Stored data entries
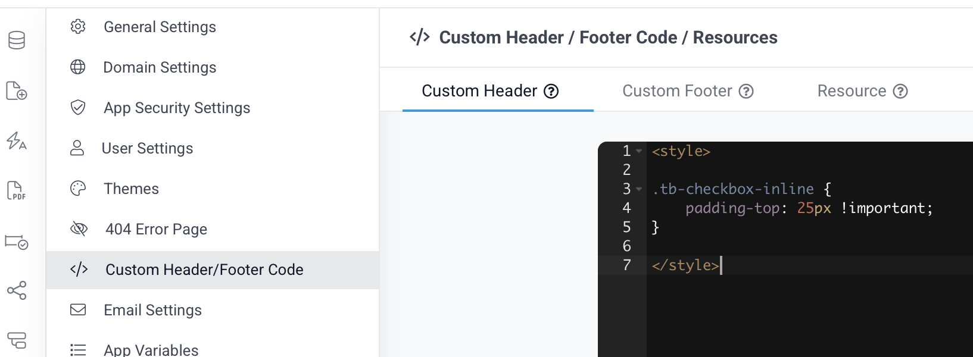973x357 pixels.
Task: Click help icon next to Custom Header
Action: [551, 91]
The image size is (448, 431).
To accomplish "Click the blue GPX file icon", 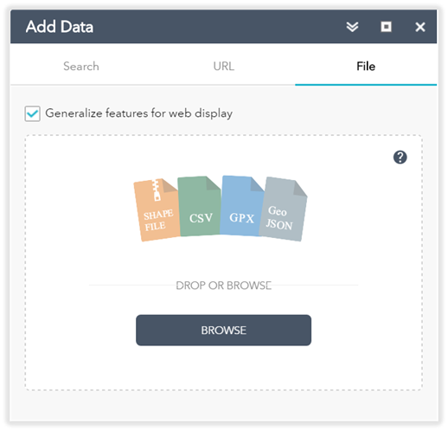I will click(242, 205).
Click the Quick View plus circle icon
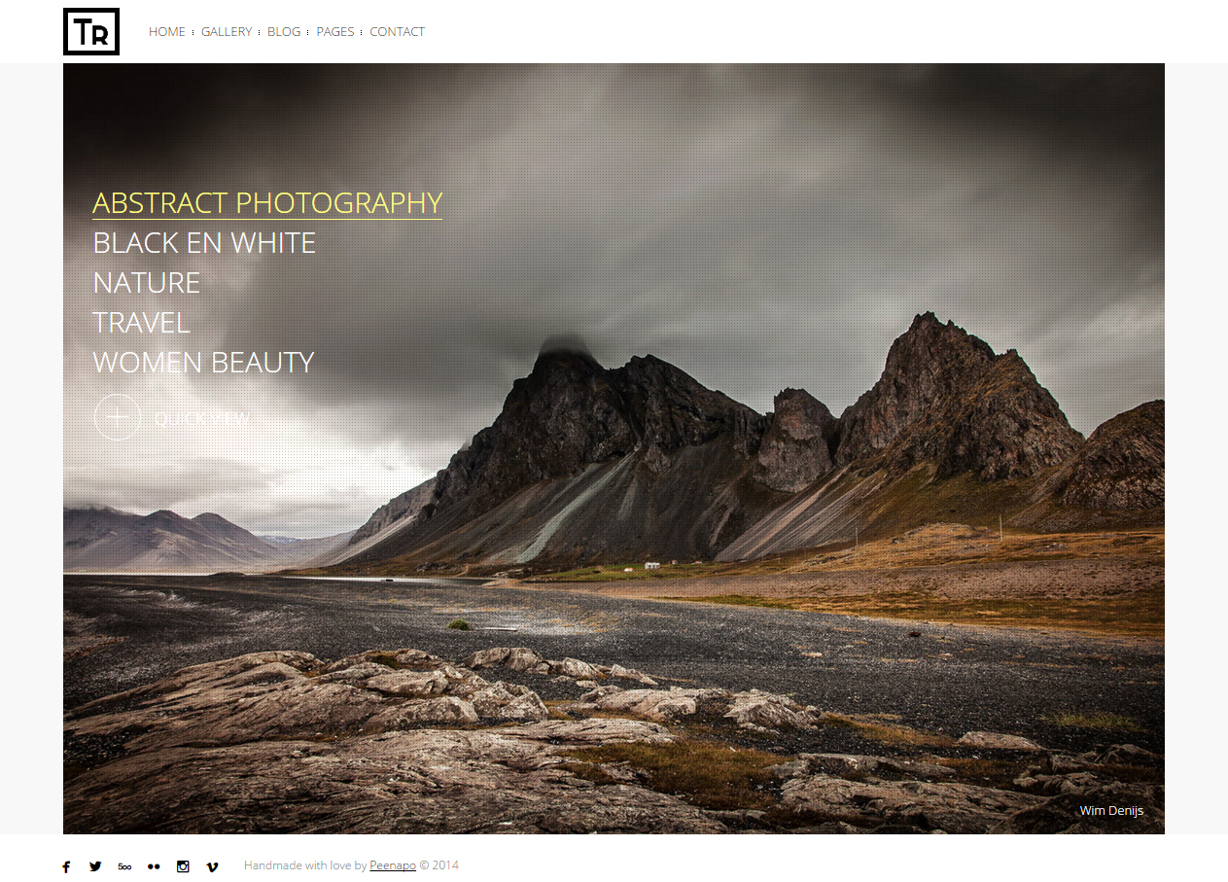 click(118, 417)
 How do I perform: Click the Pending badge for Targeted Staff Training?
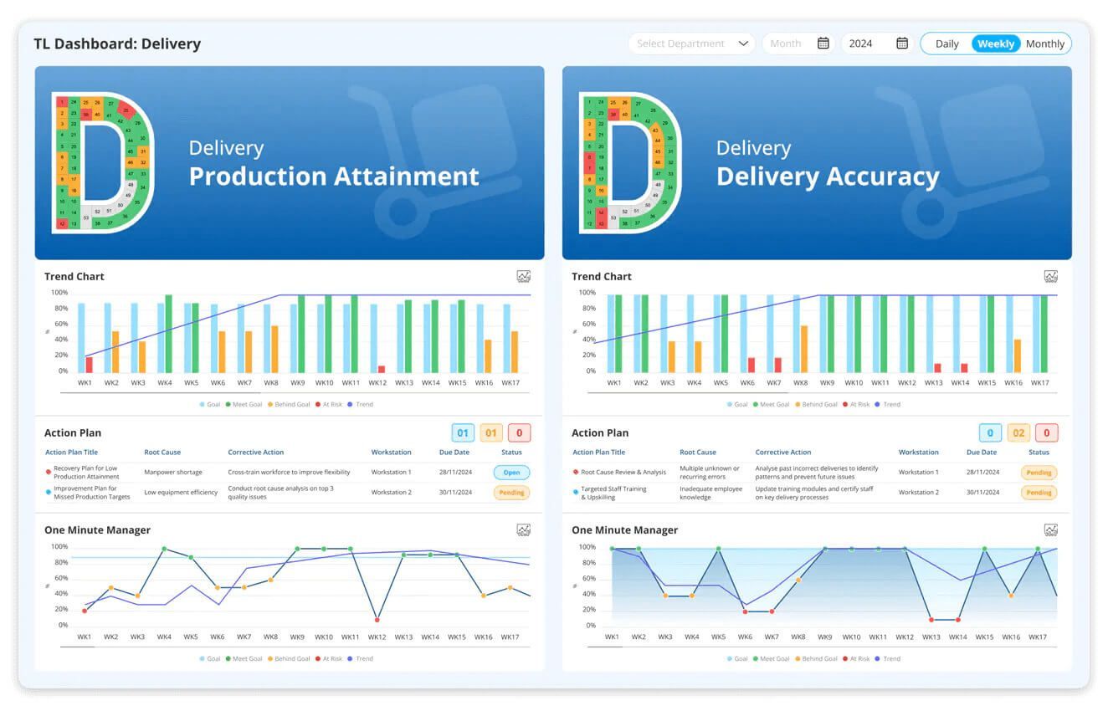coord(1039,492)
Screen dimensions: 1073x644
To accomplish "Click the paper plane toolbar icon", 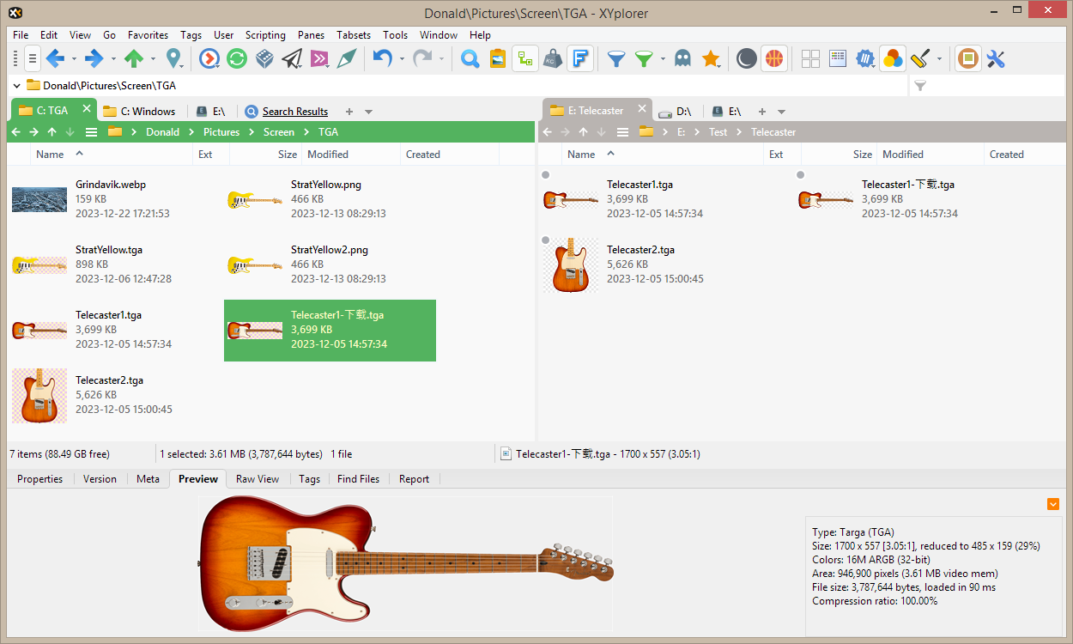I will tap(292, 58).
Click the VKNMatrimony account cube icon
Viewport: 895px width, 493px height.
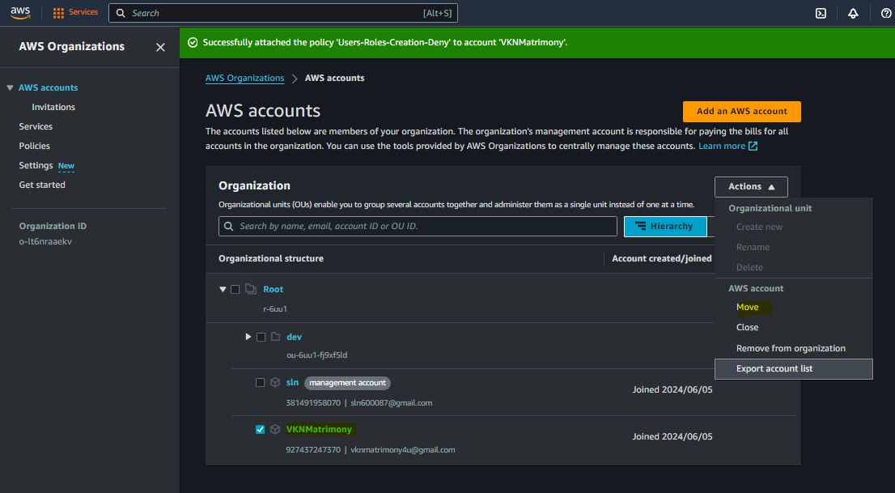pyautogui.click(x=275, y=430)
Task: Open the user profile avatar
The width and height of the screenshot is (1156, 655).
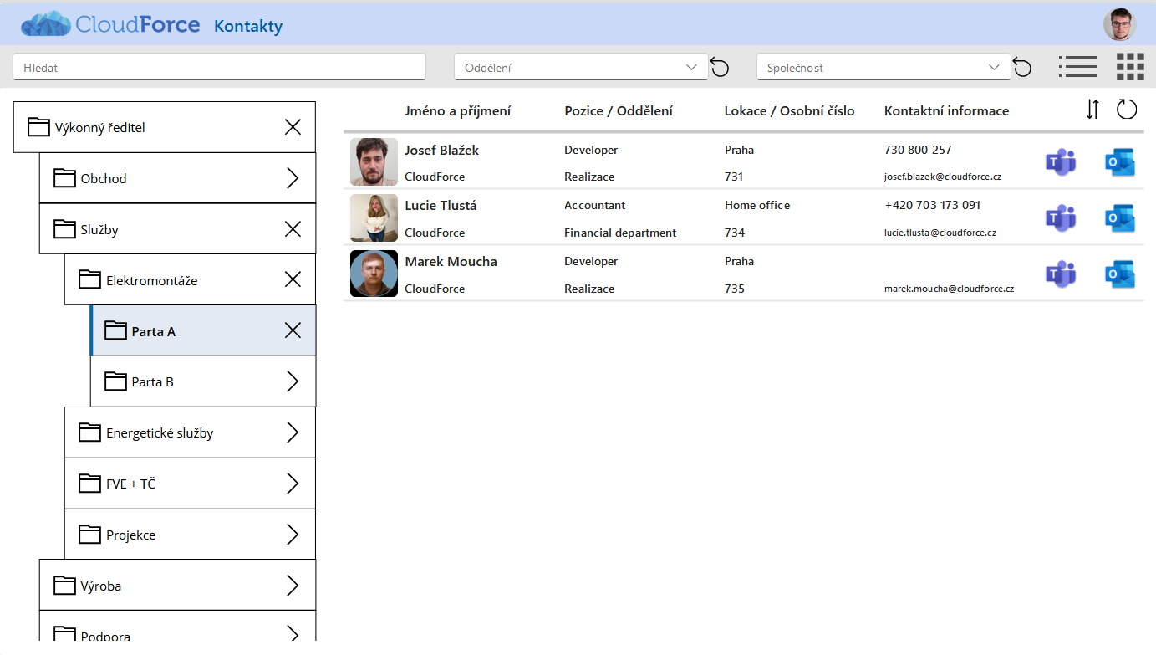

* Exercise description *
Start at the line holding "Click the VKNMatrimony account cube icon" and stop at the last line of the entries above. Repeat those lines exactly, pictures excluded.

* Exercise answer *
Click the VKNMatrimony account cube icon
Viewport: 895px width, 493px height.
pyautogui.click(x=275, y=430)
Task: Open the user profile avatar
The width and height of the screenshot is (1156, 655).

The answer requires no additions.